Przedsiębiorcy często pytają, czy mogą zrezygnować z przechowywania dokumentów, jeśli wszystkie z nich będą wystawiali i odbierali za pomocą KSeF?
— E-faktury będą gromadzone w KSeF przez okres 10 lat. Po jego upływie przedsiębiorca musi zapewnić możliwość składowania ich we własnym zakresie. Warto zaznaczyć, że system dopuszcza możliwość masowego pobierania faktur. To z pewnością ułatwi ich późniejszą archiwizację — uważa Wojciech Michalak.
Wyjaśnia, skąd będzie wiadomo, że sprzedawca wystawił firmie fakturę za pomocą KSeF.
— Taka informacja nie będzie w żaden sposób notyfikowana. Na odbiorcy faktury ciąży obowiązek bieżącej weryfikacji, czy dla danej spółki zostały wystawione nowe dokumenty — podkreśla Wojciech Michalak.
Zauważa ponadto, że faktury zakupowe w imieniu firmy będą mogli pobierać oprócz przedsiębiorcy również upoważnieni przez niego pracownicy lub biuro rachunkowe.

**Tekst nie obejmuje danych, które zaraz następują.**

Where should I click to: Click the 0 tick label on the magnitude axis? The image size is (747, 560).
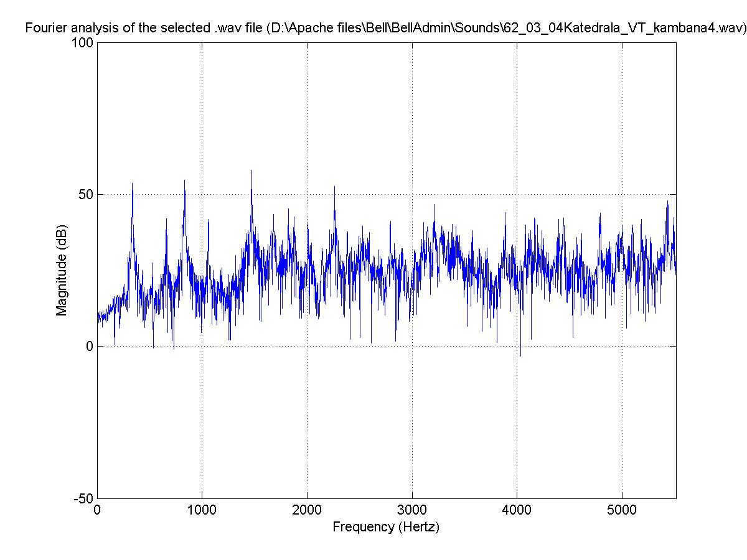pos(90,347)
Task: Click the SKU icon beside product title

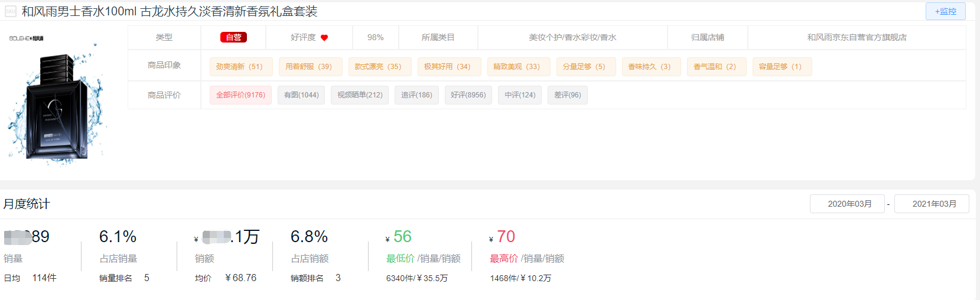Action: [x=11, y=11]
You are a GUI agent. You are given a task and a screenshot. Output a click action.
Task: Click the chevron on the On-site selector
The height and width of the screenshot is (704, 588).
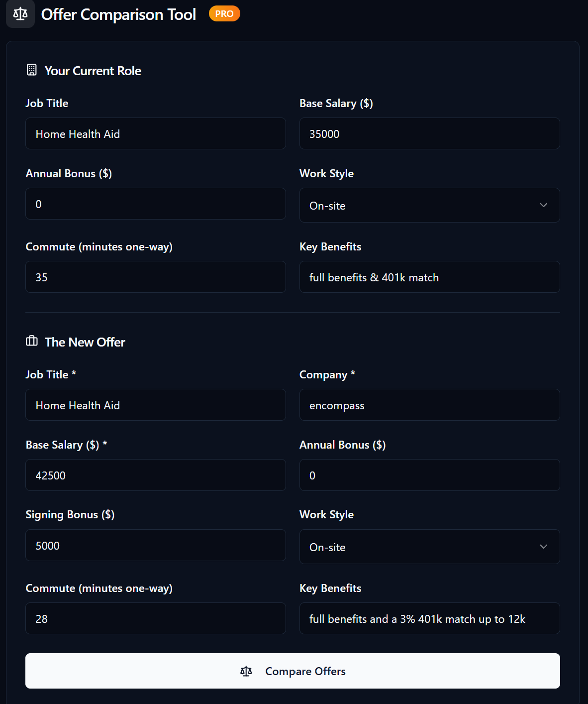[544, 205]
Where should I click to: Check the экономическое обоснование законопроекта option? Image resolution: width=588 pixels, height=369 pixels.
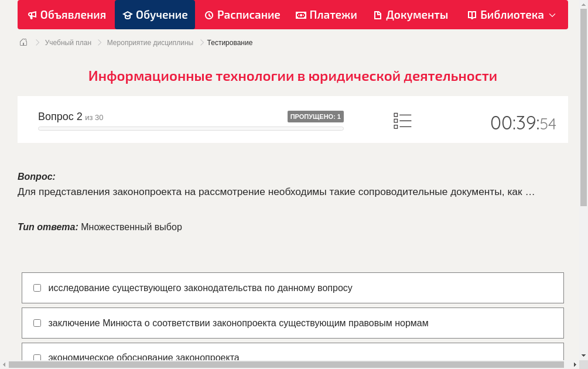tap(37, 357)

— Faktury wystawiane są pomiędzy spółkami. To oznacza, że dostęp do tych dokumentów będzie przyznawany z poziomu firm. Możliwe będzie ograniczenie roli użytkownika faktur tylko do określonych działań, np. księgowy będzie miał dostęp do tych dokumentów, ale bez możliwości ich wystawiania — wyjaśnia Wojciech Michalak.
Nie ma się czego bać
Edyta Wojtas, wiceprezes zarządu i dyrektor strategiczny w SaldeoSmart, zapewnia, że KSeF to nie jest zło konieczne.
– To konkretne korzyści dla biur rachunkowych i przedsiębiorców. To szansa przeniesienia księgowości w XXI wiek, pozbycia się stosów papierowych dokumentów i segregatorów zalegających na półkach. To także szybszy zwrot VAT i większe bezpieczeństwo płatności. Warto, aby księgowi przekonali się do wystawiania faktur w KSeF i skorzystali z tej możliwości – uważa Edyta Wojtas.